Au loin, les monts du Mercantour
Dans ce tableau réalisé à Antibes, les Alpes-Maritimes apparaissent dans ce qui les caractérise : la présence simultanée de la mer et de la montagne. En arrière-plan, sont dessinés les contours du Mercantour. Le tableau représente l’épisode de L’Odyssée où Ulysse résiste avec ses compagnons au chant des sirènes. On connaît l’histoire : les sirènes cherchent à charmer les navigateurs et les attirer sur des rivages où ils font naufrage et périssent. Sur les conseils de la magicienne Circé, Ulysse se fait attacher au mât de son navire par ses compagnons, lesquels se bouchent les oreilles avec de la cire. Ulysse ayant résisté à leurs chants, les sirènes disparaissent dans les profondeurs de la mer. Picasso a restitué cette scène sur les rivages d’Antibes.
Expression tragique
Jean-Louis Andral, conservateur du Musée Picasso, commente l’oeuvre : « Au centre, le visage circulaire d’Ulysse, tourné vers nous, apeuré par le chant des sirènes. Son visage a une expression tragique, les yeux sont écarquillés, la bouche a la forme étrange d’un oursin, les oreilles sont démesurées. Le bateau maintient la verticalité de l’oeuvre. Sa forme est celle d’un poisson, doté de rames-nageoires. »

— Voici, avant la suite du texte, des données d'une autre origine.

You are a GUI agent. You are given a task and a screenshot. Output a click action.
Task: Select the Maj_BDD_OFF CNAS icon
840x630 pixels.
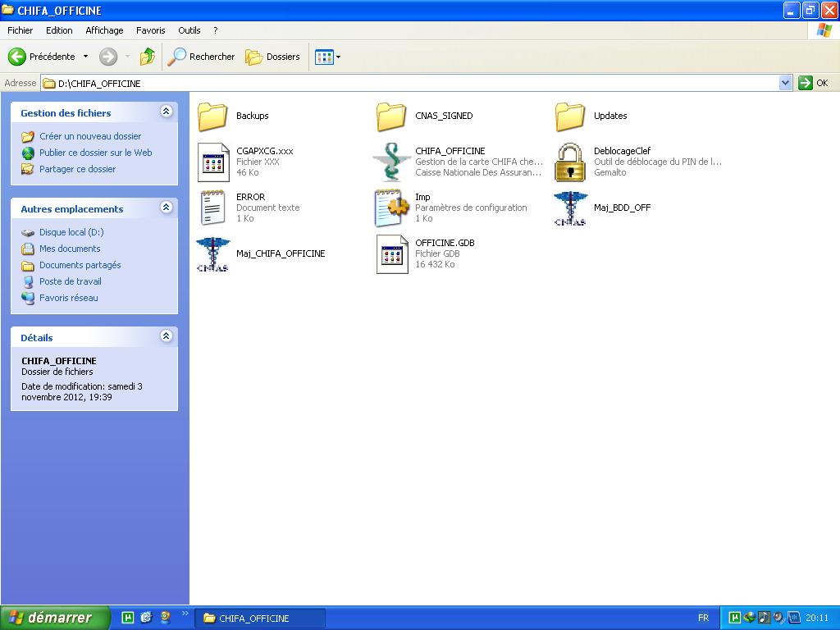click(x=570, y=208)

Les sirènes qui entourent le bateau et glissent sous la coque, sont mi-femmes mi-poissons, voire mi-oiseau pour celle du haut à gauche. Elles ont des nageoires et des griffes. Autour d’elles, le bleu plus sombre symbolise les profondeurs marines où elles veulent entraîner les navigateurs. Picasso figure l’agitation des flots par la diversité des bleus et verts.
Cette oeuvre est présentée au Musée Picasso dans une salle d’où l’on peut apercevoir à l’horizon, par une fenêtre, les contreforts du Mercantour.
Sur le tableau, des visages apparaissent dans les montagnes, qui sont sans doute ceux des compagnons d’Ulysse. Mais si, de nos jours, vous apercevez des visages sur les contours du Mercantour, il y a peu de chance pour qu’Ulysse y soit pour quelque chose…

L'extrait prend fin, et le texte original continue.